**WORK TO COMPLETE:**
Copy each line of the records below that has "icon" in it.

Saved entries

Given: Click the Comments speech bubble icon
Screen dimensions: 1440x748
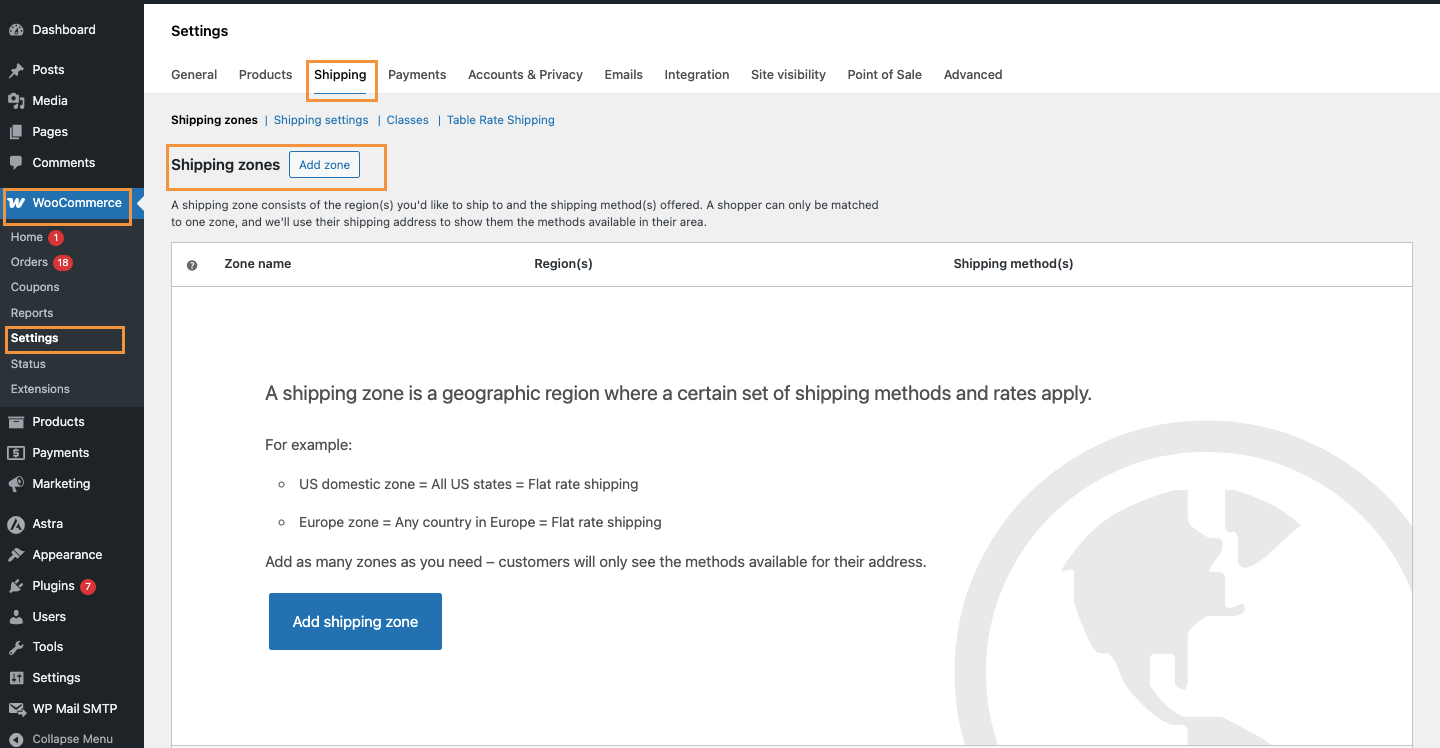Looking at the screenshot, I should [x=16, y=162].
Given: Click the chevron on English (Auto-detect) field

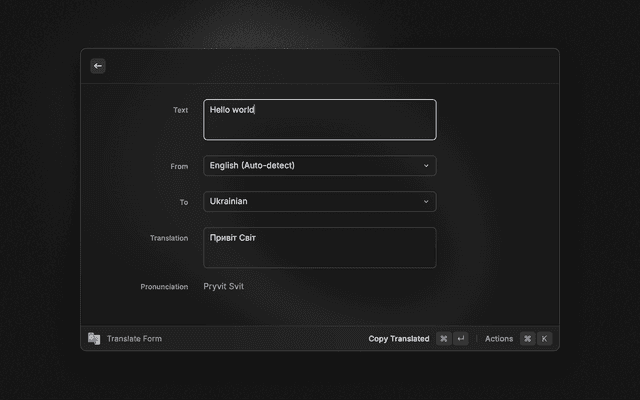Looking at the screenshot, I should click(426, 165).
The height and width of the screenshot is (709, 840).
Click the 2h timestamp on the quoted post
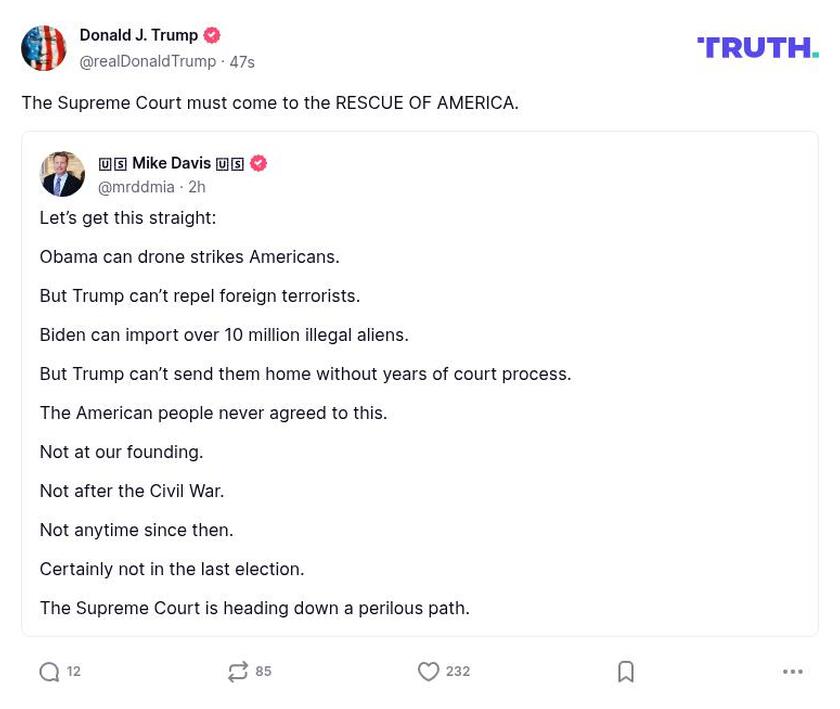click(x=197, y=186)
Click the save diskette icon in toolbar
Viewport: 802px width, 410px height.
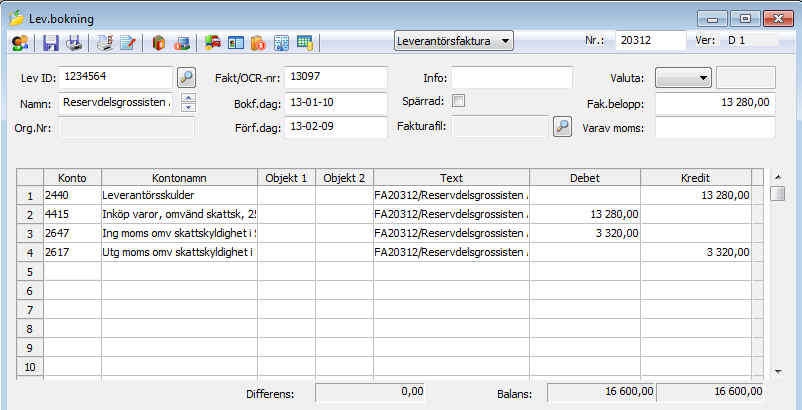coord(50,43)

**RESULT:**
Given: Click the Comments speech bubble icon
Click the save diskette icon in toolbar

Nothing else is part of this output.